Юрий опустился на скамью с подлокотниками, позволил сесть и философу. Кликнул боярина, велел распорядиться, чтоб несли морсу и постных пирогов.

– О несчастье русских баб ты поведаешь мне после. А теперь скажи, с чего моей жене совать нос в греческие хроники? Даже мне ты ничего из оных хроник не рассказывал.

– Но они слишком обширны, князь…

– Я готов услышать хотя бы то, с чем уже ознакомлена моя княгиня. Чтобы не выглядеть невежей в ее глазах, – добавил Юрий с усмешкой.

– Изволь, князь. Я рассказывал ей в поучение о древних императрицах – Ирине, Феофано и Зое, из которых первая самовластно правила империей…

– На Руси такое тоже было, – кивнул Юрий. – Много веков назад прабабка княгиня Ольга правила за малолетнего сына.

– О! – хитро улыбнулся философ. – Если бы ваша Ольга велела выколоть глаза своему сыну и села править самовольно, тогда она сравнялась бы с императрицей Ириной.

Юрий удивленно наклонил голову.

– Продолжай.

– Императрица Феофано хотя и не правила самовластно, но стремилась к тому всею душой и всеми средствами. А среди этих средств нашли себе место и яд, и преданные головорезы. Для начала Феофано отравила своего свекра, императора Константина Багрянородного. Затем, укрепившись на троне, она дала яд мужу, императору Роману, и посадила на трон своего любовника Никифора Фоку. Но не добившись желаемой власти над новым мужем и императором, велела зарезать его. Сие исполнил другой ее любовник Иоанн Цимисхий, тут же ставший императором…

– Остановись, ради Бога! – воскликнул Юрий. К чаше с питьем, поставленной перед ним, он так и не притронулся. – Как была наказана эта злобесная мужеубийца?

– Ее сослали на остров неподалеку от Константинополя, и там она скончала свои дни в одиночестве.

– Только и всего! – Князь был поражен. – Почему ее не предали казни?

– В империи нет обычая казнить венценосцев. Но я, если ты хочешь знать мое мнение, князь, ввел бы такой обычай. Ибо императорские особы ничем не выше прочих смертных – они также подвержены низким страстям и безумию. Желаешь ли ты услышать об императрице Зое?

– Она тоже травила и ослепляла свою родню?

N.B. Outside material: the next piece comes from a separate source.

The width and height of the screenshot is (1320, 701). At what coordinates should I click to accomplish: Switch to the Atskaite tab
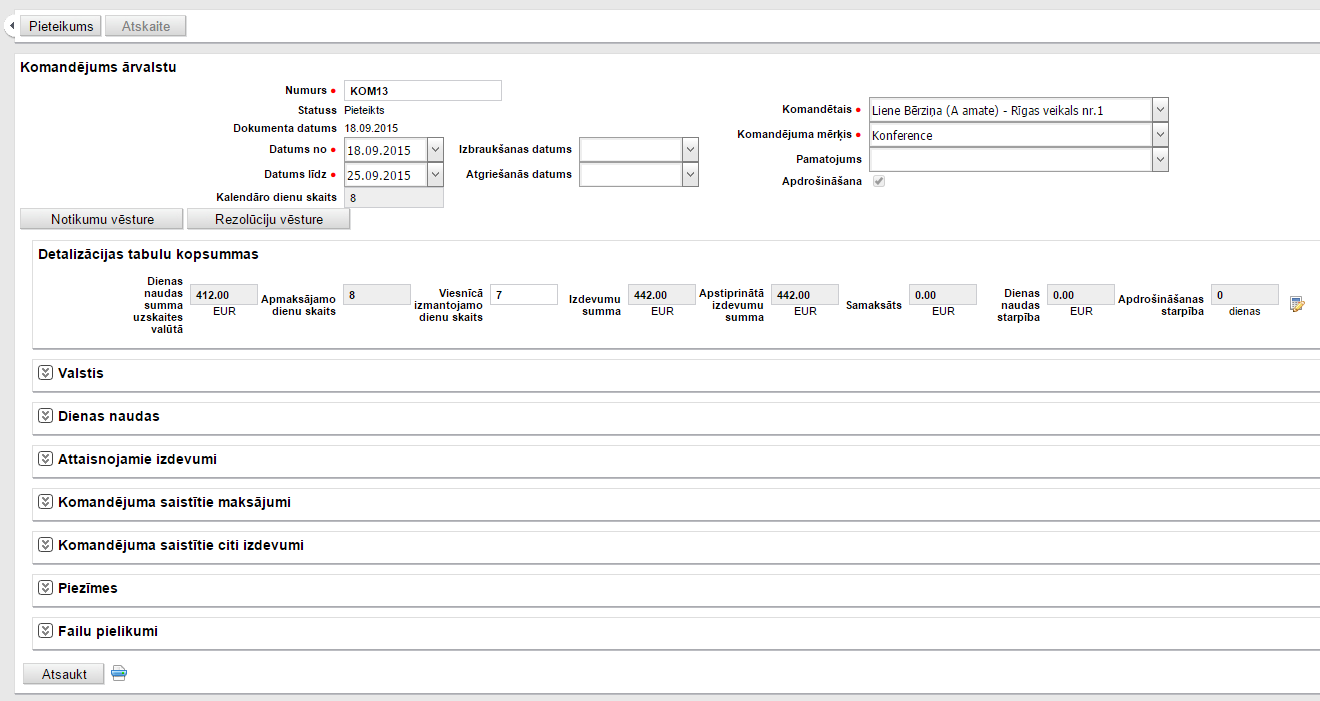145,26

– Увы. Ее муж император Роман Аргир был утоплен в купальне, и Зоя стала открыто жить с любовником.

Юрий схватил чашу и быстро выпил до дна. Поперхнувшись и закашляв, выдавил:

– Для чего ты рассказывал все это моей жене? В какое поучение?

– Поучение из хроник каждый извлекает сам для себя в меру своих добродетелей… или пороков. Но тебе, князь, не о чем тревожиться. Как я уже сказал, княгиня Анастасия чиста душой и помыслами. Она ужасалась этим злодействам точно так же, как и ты. Я думаю, урок, который она извлечет из сих историй, будет таков: твоя жена лишь сильнее полюбит тебя, князь.

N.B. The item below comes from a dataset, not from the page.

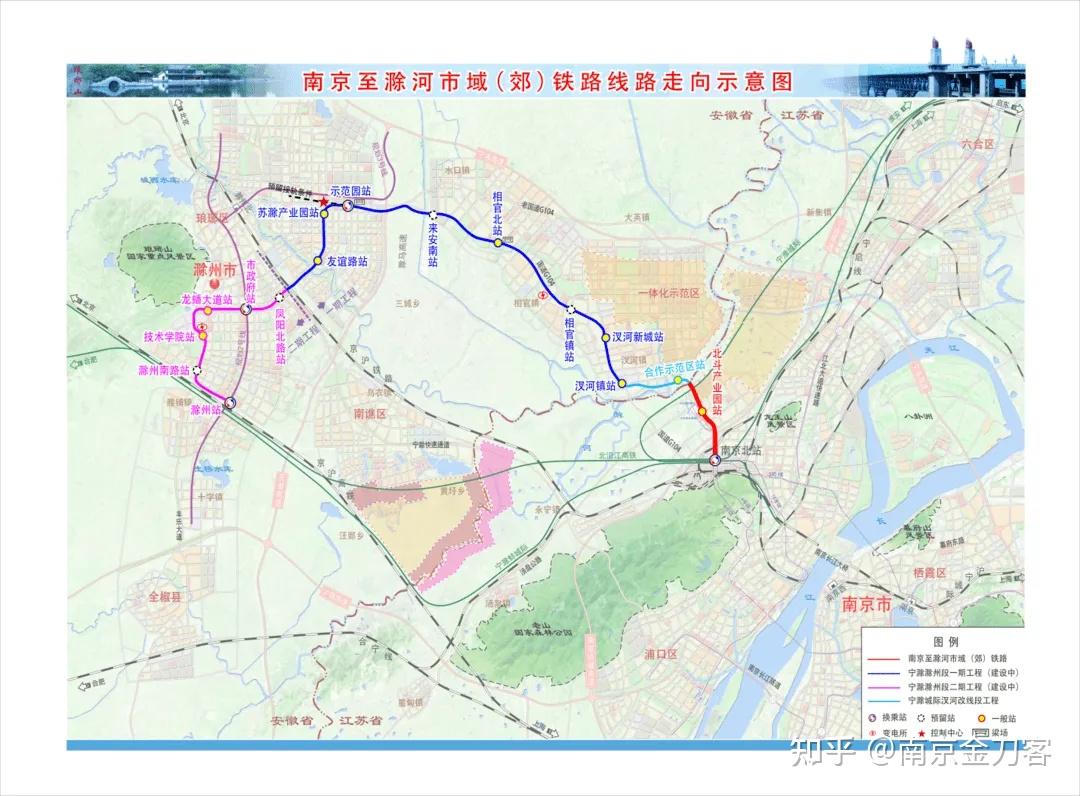Screen dimensions: 1080x796
Task: Click the 换乘站 symbol in the legend
Action: (873, 718)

– Ты так думаешь? – озадачился Юрий.

– Убежден! – Никифор надкусил пирог и стал осторожно жевать – побаливала от давешнего удара даже челюсть.

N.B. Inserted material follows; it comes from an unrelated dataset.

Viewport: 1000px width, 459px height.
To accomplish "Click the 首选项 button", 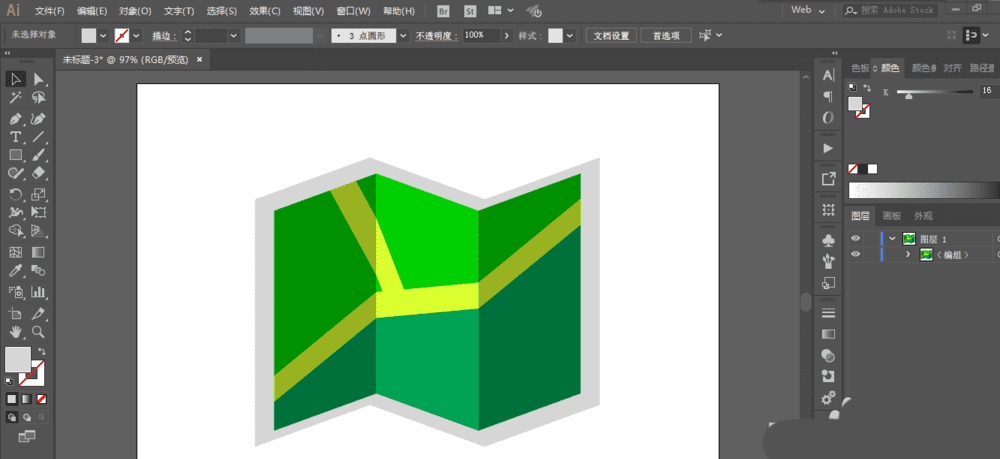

– Оставим это. – Юрий взял латынскую книгу и передвинул на другой край стола, к философу. – Взгляни, Никифор. Сможешь ли прочесть, что здесь написано?

Грек отложил пирог, отряхнул руки и раскрыл книгу.

– Боги! Это же латынь! – Глаза его загорелись. – Язык варваров, которые, однако, завели у себя просвещение и искусства. И кое в чем уже начали опережать эллинов! – Он листал страницы и рассматривал изображения. – В этой книге говорится о той части военного искусства, которой латиняне придумали название «фортификация», сиречь – искусство строить и оборонять крепости, а также обратное тому искусство – взятия крепостей.